* [WHAT YOU SHOULD DO] Look for the string "question" in the data below, and copy each line that holds it.

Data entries
——

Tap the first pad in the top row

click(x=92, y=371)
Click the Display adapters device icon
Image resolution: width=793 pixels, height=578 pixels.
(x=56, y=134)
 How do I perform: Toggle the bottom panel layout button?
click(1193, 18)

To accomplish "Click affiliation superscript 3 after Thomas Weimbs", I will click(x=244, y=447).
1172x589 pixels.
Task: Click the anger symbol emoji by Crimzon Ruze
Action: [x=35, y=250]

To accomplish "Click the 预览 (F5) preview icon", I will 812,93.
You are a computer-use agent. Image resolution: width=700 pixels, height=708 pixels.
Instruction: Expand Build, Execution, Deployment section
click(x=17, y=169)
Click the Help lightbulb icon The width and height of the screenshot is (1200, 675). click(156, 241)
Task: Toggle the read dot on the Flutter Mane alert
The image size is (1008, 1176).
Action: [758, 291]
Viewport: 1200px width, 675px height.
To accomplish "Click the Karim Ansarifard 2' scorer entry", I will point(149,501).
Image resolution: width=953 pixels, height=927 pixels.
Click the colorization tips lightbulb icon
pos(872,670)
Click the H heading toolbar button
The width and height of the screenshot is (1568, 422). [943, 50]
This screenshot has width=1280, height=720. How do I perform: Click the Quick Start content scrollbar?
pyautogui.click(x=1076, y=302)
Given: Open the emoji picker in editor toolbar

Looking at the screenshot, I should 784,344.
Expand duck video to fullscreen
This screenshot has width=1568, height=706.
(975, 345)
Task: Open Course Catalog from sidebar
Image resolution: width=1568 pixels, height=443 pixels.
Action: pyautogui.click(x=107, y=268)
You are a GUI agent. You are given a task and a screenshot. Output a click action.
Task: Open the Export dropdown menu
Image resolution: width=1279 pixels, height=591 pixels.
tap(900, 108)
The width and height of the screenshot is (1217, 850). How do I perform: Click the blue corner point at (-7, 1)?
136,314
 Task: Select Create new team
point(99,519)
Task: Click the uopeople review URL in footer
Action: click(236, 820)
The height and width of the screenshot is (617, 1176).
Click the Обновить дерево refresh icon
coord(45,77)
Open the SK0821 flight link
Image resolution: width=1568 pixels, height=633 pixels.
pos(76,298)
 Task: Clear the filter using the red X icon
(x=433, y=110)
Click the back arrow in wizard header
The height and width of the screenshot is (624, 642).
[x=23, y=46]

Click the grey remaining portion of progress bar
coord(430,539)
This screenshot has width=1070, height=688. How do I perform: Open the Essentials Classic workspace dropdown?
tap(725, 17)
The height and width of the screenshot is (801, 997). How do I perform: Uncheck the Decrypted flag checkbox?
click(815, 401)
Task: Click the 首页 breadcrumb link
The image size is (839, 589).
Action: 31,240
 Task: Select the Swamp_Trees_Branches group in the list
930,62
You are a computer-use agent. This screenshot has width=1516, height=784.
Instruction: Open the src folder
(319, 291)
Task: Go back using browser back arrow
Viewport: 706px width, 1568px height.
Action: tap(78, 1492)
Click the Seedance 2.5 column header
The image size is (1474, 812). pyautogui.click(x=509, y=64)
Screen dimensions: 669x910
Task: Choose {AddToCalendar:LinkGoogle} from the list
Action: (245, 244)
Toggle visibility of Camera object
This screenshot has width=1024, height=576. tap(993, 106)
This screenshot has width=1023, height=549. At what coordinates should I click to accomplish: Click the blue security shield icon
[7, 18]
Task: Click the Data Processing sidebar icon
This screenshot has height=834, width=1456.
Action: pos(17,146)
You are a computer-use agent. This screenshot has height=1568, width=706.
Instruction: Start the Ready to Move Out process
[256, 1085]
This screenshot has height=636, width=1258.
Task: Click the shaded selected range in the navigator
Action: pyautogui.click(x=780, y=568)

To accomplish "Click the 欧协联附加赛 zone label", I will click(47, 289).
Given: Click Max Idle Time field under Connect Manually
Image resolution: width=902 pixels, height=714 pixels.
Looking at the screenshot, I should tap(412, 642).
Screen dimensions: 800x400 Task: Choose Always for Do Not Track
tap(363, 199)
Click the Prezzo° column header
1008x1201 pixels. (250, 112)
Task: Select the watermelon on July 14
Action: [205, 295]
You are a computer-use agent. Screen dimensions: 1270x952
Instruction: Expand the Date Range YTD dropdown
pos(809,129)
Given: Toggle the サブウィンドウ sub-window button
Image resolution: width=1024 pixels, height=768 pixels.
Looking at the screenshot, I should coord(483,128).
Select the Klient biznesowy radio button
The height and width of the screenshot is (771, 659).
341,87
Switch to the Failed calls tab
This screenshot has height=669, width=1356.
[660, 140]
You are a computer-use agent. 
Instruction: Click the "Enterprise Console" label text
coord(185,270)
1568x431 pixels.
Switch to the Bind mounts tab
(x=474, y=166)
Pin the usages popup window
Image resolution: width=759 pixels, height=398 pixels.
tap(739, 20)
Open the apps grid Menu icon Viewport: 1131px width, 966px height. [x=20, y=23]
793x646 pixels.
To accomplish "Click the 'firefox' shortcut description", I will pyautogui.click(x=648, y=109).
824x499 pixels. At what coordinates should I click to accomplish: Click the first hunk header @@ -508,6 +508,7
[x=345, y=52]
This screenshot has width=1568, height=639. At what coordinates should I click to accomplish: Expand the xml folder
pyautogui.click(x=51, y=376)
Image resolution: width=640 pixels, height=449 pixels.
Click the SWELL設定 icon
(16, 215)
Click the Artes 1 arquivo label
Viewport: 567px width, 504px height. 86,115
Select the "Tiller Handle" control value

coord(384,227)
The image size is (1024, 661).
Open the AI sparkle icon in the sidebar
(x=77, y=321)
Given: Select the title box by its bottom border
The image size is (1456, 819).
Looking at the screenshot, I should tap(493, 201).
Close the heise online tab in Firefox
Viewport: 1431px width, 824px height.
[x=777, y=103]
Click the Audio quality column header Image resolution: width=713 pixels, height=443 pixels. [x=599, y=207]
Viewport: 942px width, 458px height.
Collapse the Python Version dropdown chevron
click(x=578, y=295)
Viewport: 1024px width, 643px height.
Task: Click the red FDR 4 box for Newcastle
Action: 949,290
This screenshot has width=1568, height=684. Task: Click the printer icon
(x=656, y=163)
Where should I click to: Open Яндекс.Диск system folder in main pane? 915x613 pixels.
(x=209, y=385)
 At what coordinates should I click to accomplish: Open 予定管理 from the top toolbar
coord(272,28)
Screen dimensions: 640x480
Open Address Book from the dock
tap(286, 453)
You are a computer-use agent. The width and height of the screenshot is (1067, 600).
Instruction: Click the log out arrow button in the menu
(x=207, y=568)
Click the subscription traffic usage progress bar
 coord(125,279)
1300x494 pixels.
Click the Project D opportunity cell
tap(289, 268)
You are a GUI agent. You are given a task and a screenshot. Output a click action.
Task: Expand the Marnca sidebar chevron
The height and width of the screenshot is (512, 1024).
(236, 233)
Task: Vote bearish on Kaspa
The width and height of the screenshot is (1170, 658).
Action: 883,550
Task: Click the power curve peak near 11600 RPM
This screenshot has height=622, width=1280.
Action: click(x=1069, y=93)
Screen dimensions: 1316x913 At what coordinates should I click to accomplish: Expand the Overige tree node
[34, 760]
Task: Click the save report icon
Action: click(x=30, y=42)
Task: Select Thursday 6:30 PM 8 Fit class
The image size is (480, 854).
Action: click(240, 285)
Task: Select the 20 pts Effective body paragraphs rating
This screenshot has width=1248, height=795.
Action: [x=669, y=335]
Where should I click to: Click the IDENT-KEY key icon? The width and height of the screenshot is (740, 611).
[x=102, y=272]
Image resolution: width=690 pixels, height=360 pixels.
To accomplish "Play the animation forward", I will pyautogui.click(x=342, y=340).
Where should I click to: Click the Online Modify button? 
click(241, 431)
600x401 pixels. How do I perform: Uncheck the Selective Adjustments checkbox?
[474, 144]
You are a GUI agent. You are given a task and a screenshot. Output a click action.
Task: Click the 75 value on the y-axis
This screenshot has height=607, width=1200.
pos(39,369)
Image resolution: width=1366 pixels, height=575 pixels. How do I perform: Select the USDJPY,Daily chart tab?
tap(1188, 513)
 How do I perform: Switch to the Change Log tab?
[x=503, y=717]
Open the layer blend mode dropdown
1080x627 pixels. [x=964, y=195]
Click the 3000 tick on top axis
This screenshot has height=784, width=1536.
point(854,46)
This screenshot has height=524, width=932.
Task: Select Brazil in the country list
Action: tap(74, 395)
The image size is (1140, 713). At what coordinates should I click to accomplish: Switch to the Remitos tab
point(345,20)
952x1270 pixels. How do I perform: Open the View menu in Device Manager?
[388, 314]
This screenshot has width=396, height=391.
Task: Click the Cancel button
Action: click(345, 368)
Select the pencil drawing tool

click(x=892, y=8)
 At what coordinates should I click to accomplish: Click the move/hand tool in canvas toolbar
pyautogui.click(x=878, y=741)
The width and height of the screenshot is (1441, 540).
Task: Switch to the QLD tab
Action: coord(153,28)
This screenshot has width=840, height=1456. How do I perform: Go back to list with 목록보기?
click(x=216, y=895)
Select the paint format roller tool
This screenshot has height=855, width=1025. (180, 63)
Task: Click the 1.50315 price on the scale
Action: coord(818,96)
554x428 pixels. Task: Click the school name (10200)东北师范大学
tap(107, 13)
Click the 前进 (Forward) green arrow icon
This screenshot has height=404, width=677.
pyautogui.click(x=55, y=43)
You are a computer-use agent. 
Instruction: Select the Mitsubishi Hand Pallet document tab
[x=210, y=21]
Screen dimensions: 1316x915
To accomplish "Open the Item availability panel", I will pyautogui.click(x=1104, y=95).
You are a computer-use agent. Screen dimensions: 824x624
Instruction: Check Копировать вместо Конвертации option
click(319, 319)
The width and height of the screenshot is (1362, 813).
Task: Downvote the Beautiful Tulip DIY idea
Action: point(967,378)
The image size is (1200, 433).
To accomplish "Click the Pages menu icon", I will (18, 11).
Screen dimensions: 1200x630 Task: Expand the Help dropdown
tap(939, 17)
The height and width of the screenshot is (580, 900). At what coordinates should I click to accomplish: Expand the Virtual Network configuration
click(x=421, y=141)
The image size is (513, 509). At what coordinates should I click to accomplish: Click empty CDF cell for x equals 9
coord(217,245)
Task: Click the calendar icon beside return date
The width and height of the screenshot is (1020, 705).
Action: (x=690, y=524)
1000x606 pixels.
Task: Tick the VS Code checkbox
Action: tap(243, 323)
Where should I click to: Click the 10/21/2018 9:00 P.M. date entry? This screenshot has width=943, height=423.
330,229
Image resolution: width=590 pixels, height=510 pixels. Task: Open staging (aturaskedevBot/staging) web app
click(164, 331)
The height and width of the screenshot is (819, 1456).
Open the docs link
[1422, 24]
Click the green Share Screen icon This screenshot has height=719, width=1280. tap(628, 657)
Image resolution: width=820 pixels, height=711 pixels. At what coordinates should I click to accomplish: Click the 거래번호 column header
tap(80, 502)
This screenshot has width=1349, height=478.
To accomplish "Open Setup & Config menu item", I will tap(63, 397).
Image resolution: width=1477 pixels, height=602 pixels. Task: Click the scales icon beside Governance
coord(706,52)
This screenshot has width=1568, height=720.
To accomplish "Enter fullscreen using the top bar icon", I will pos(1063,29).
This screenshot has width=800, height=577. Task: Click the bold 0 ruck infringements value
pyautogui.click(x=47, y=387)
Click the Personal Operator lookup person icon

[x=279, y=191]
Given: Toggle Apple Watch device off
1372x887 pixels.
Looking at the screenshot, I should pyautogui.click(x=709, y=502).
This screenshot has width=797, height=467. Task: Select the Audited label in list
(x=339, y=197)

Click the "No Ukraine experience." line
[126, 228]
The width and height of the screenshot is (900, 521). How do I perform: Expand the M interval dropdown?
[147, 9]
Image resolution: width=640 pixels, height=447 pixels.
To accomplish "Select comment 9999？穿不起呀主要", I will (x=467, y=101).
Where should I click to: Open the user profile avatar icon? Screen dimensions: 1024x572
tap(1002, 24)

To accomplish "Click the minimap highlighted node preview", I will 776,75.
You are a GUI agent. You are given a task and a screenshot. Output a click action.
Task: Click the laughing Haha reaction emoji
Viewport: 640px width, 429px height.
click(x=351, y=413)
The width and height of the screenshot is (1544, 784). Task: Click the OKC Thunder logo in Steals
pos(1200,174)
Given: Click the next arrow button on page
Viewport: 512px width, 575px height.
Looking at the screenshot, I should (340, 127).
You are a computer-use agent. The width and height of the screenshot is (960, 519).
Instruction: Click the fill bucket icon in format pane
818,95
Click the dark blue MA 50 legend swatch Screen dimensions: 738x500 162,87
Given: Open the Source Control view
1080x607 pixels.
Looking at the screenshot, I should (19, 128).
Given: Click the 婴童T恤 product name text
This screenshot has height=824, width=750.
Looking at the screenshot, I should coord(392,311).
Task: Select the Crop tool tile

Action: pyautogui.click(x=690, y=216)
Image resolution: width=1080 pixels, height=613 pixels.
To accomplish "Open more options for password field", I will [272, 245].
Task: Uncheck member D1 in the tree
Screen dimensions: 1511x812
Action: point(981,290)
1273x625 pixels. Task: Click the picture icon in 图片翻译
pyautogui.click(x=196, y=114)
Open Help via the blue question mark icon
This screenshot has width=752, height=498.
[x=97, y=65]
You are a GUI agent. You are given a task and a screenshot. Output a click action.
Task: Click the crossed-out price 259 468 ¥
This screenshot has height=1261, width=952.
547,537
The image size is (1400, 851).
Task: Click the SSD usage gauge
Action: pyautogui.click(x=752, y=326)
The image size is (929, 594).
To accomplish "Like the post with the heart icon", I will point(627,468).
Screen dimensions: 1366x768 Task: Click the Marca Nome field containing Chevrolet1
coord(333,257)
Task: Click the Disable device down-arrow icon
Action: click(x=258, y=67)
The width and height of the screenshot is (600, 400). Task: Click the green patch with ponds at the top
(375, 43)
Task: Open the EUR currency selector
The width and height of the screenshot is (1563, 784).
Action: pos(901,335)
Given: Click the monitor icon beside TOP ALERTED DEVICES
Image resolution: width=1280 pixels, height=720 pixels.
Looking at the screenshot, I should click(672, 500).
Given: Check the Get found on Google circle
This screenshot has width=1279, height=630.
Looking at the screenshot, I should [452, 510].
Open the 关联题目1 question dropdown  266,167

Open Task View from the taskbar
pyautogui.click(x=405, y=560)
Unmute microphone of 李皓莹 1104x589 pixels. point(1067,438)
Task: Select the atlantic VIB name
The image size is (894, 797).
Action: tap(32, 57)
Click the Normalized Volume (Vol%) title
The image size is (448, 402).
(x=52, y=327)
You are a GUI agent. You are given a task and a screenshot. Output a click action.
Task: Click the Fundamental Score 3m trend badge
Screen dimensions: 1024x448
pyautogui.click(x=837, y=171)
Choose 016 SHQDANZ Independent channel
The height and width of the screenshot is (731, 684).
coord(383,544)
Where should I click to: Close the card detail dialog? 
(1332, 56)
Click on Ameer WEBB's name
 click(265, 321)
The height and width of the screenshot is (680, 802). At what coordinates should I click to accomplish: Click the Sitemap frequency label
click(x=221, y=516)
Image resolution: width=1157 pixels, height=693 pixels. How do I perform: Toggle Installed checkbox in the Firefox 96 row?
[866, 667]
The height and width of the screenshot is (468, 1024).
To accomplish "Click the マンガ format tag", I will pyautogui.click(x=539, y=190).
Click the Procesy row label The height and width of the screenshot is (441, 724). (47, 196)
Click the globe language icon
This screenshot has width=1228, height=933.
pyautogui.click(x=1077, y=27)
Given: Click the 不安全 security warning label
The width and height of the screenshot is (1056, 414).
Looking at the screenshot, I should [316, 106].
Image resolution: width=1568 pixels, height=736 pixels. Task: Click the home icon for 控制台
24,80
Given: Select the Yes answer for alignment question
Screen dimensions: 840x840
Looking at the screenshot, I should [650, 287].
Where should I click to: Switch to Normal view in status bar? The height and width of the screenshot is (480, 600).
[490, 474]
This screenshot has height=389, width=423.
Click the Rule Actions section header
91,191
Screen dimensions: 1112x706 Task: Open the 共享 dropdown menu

——

* [TASK RESULT]
Open Help via the blue question mark icon
Open the 关联题目1 question dropdown  266,167
Given: Select the Yes answer for alignment question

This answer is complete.